Le scénario écrit par Drew Goddard adapte le roman d’Andy Weir avec une intelligence rare. On suit Ryland Grace, professeur de sciences un peu paumé, qui se réveille seul dans un vaisseau spatial à des années-lumière de la Terre sans comprendre ni le comment ni le pourquoi. Ses deux compagnons sont morts, et lui-même ne sait même plus réellement qui il est. Le film avance alors comme un puzzle mental et émotionnel où les souvenirs reviennent morceau par morceau. 

Et déjà, rien que cette idée fonctionne à merveille. On pense évidemment à Philip K. Dick dans cette manière de jouer avec l’identité, la mémoire, le doute et la solitude cosmique. Mais là  beaucoup de films d’anticipation deviennent froids ou mécaniquescelui-ci garde constamment une chaleur humaine inattendue. 

Puis arrive la rencontre. 

Et quelle rencontre. 

Ryland ne revient pas sur la Terre du futur avec des singes. Non. Dans cet espace rempli d’étoiles et de vide interstellaire, il croise un extraterrestre surdoué qu’il baptise “Rocky”. Et , le film décolle définitivement vers quelque chose de magique. La relation entre les deux personnages devient le véritable cœur du récit. On retrouve presque l’innocence du Le Petit Prince : deux êtres totalement différents qui apprennent à se comprendre malgré la langue, malgré les mondes, malgré la peur. 

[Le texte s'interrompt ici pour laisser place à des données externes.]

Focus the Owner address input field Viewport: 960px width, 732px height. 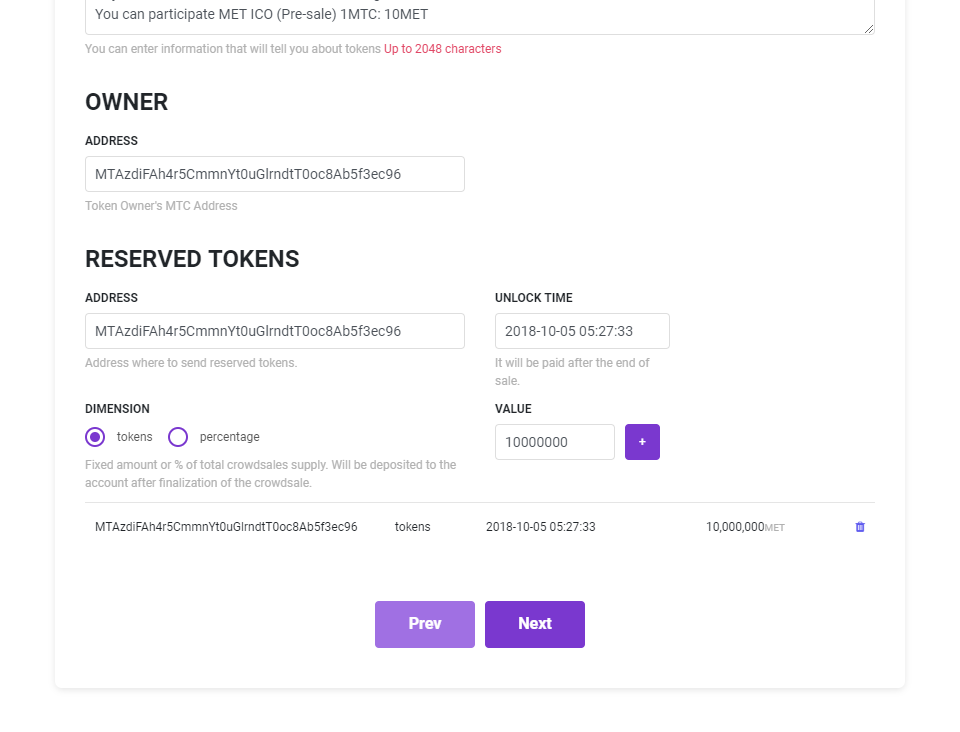274,174
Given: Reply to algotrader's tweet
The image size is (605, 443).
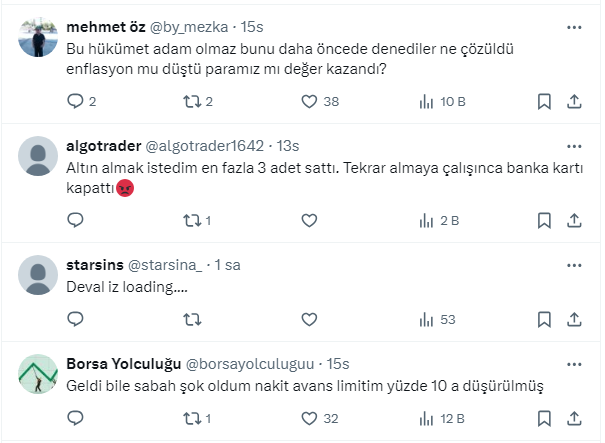Looking at the screenshot, I should pyautogui.click(x=75, y=220).
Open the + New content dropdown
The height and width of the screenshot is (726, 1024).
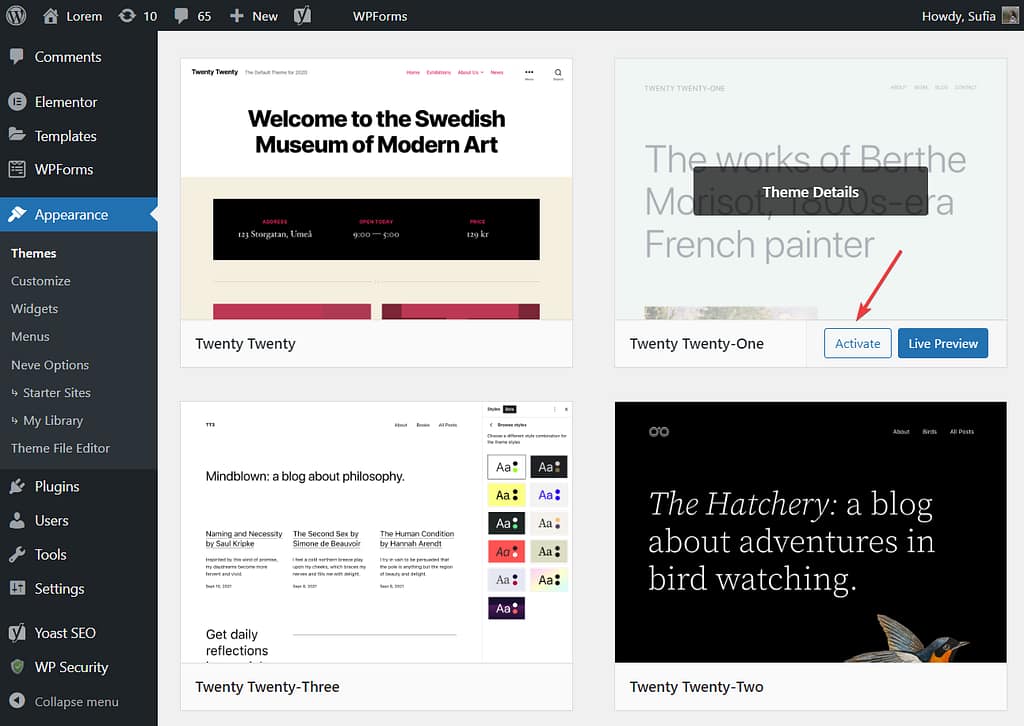click(x=254, y=16)
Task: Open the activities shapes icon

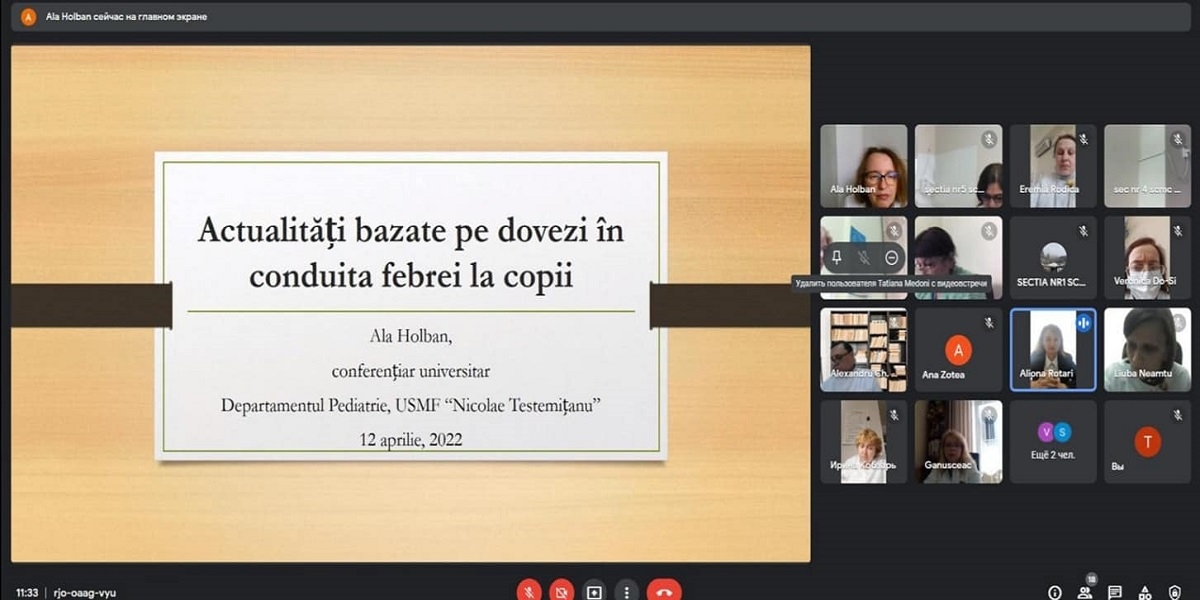Action: click(1145, 592)
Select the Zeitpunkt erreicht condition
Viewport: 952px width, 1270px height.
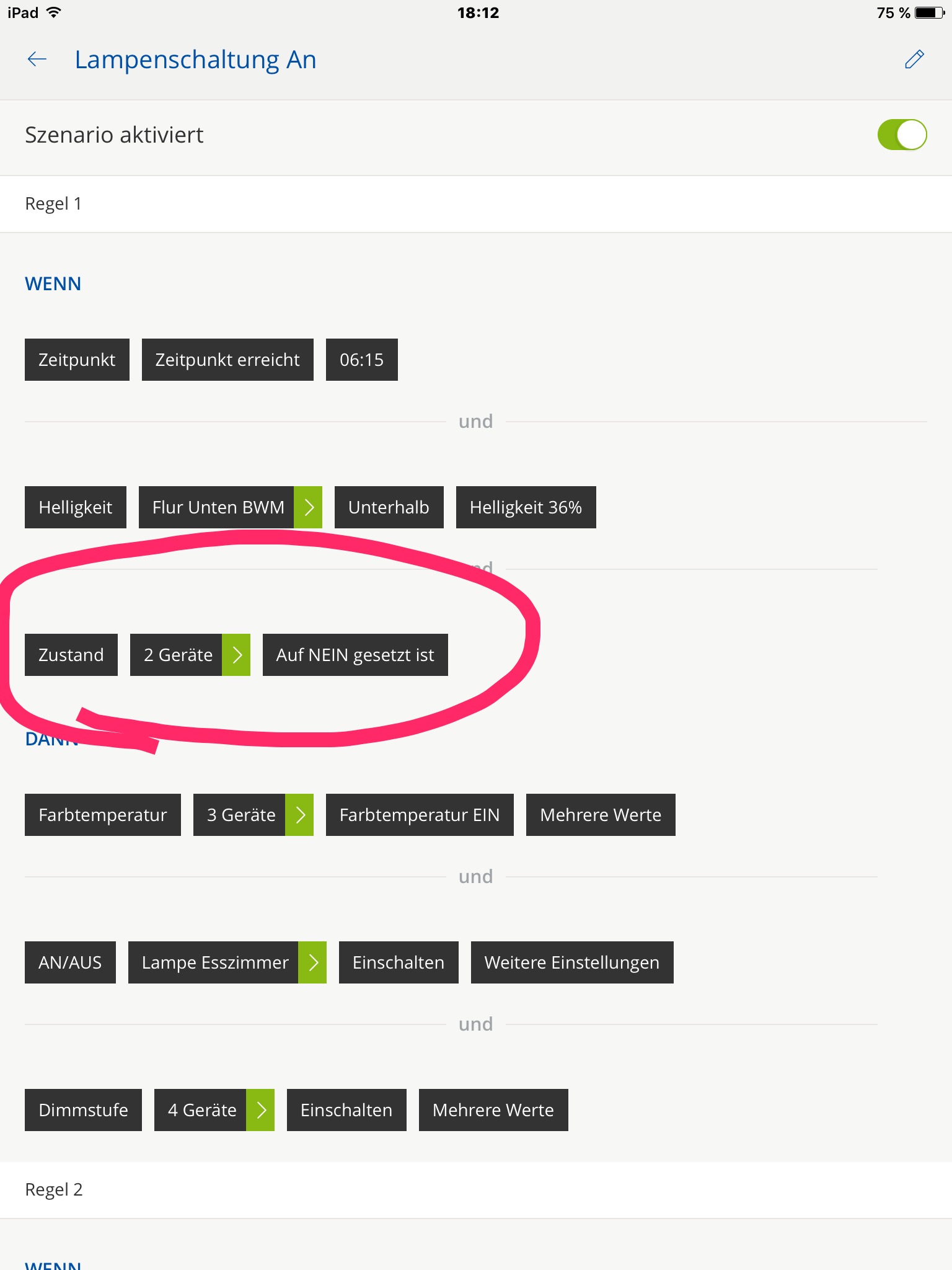click(x=227, y=360)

Et c’est bouleversant parce que le film croit profondément à la bonté de cette rencontre. Sans cynisme. Sans second degré destructeur. Juste deux intelligences perdues dans le cosmos qui deviennent amies. Cela pourrait paraître naïf, mais c’est justement cette naïveté assumée qui rend le film si beau. 

Visuellement, les scènes dans l’espace sont souvent superbes. Lord et Miller jouent avec l’immensité cosmique comme un terrain d’aventure mais aussi comme un lieu de solitude absolue. On ressent le silence, le danger, l’étrangeté. Certaines séquences rappellent les grands films spatiaux modernes, mais avec une légèreté émotionnelle qui leur appartient complètement. 

Et au milieu de tout ça, il y a Ryan Gosling. Formidable du début à la fin. Gosling possède cette capacité rare à être drôle, fragile et profondément rassurant dans le même plan. Il ne joue jamais le héros invincible. Son Ryland est fatigué, paniqué, maladroit parfois, mais constamment humain. Sa présence devient notre point d’ancrage dans cet océan de vide spatial. Quand il doute, on doute avec lui. Quand il sourit devant Rocky, on sourit aussi comme des gamins. 

Et puis cette fin… 

Une vraie fin de science-fiction émotionnelle comme Hollywood n’en fait presque plus. Le film nous emmène dans un choix magnifique entre sauver son monde ou sauver une amitié née parmi les étoiles. Et contrairement à beaucoup de blockbusters modernes obsédés par le bruit et les explosions, celui-ci ose terminer sur l’émotion pure. 

“Projet Dernière Chance” réussit alors quelque chose de rare : faire cohabiter la science, l’humour, l’aventure, la pop culture et la tendresse sans jamais tomber dans la soupe industrielle. Un film d’anticipation intelligent mais jamais prétentieux, spectaculaire mais profondément humain. Et surtout un film qui rappelle qu’au milieu du vide interstellaire, la plus belle découverte reste encore l’autre.